STATED GOAL: Could you write out the records below again, swapping each "heading" for "header" and keeping everything else the same?

Records for pointing to text and elements

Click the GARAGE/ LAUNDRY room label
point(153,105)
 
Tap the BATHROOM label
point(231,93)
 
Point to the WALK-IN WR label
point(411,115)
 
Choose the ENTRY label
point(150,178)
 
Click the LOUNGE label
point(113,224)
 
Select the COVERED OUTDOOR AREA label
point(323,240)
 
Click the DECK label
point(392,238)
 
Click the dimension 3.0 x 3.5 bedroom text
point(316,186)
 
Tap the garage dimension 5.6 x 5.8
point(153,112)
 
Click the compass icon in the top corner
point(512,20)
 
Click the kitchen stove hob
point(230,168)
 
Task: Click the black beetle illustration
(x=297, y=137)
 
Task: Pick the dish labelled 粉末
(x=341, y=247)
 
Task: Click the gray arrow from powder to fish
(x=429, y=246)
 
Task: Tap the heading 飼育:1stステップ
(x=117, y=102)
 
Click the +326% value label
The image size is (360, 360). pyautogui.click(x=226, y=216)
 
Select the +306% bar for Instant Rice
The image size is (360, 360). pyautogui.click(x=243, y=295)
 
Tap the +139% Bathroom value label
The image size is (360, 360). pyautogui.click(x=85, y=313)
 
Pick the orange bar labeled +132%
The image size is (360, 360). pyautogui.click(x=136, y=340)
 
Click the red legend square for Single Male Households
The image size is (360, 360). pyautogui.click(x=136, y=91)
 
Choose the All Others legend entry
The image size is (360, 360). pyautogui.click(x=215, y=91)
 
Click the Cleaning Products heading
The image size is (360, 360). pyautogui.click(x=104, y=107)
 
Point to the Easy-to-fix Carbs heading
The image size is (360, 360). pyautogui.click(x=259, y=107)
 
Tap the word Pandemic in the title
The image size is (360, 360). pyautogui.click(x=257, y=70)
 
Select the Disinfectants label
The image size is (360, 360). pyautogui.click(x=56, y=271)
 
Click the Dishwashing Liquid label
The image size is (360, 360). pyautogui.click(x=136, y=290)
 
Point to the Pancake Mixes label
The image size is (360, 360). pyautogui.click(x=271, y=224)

ANSWER BELOW:
Click the GARAGE/ LAUNDRY room label
point(153,105)
 
Tap the BATHROOM label
point(231,93)
 
Point to the WALK-IN WR label
point(411,115)
 
Choose the ENTRY label
point(150,178)
 
Click the LOUNGE label
point(113,224)
 
Select the COVERED OUTDOOR AREA label
point(323,240)
 
Click the DECK label
point(392,238)
 
Click the dimension 3.0 x 3.5 bedroom text
point(316,186)
 
Tap the garage dimension 5.6 x 5.8
point(153,112)
 
Click the compass icon in the top corner
point(512,20)
 
Click the kitchen stove hob
point(230,168)
 
Task: Click the black beetle illustration
(x=297, y=137)
 
Task: Pick the dish labelled 粉末
(x=341, y=247)
 
Task: Click the gray arrow from powder to fish
(x=429, y=246)
 
Task: Tap the header 飼育:1stステップ
(x=117, y=102)
 
Click the +326% value label
The image size is (360, 360). pyautogui.click(x=226, y=216)
 
Select the +306% bar for Instant Rice
The image size is (360, 360). pyautogui.click(x=243, y=295)
 
Tap the +139% Bathroom value label
The image size is (360, 360). pyautogui.click(x=85, y=313)
 
Pick the orange bar labeled +132%
The image size is (360, 360). pyautogui.click(x=136, y=340)
 
Click the red legend square for Single Male Households
The image size is (360, 360). pyautogui.click(x=136, y=91)
 
Choose the All Others legend entry
The image size is (360, 360). pyautogui.click(x=215, y=91)
 
Click the Cleaning Products header
The image size is (360, 360). pyautogui.click(x=104, y=107)
 
Point to the Easy-to-fix Carbs header
The image size is (360, 360). pyautogui.click(x=259, y=107)
 
Tap the word Pandemic in the title
The image size is (360, 360). pyautogui.click(x=257, y=70)
 
Select the Disinfectants label
The image size is (360, 360). pyautogui.click(x=56, y=271)
 
Click the Dishwashing Liquid label
The image size is (360, 360). pyautogui.click(x=136, y=290)
 
Point to the Pancake Mixes label
The image size is (360, 360). pyautogui.click(x=271, y=224)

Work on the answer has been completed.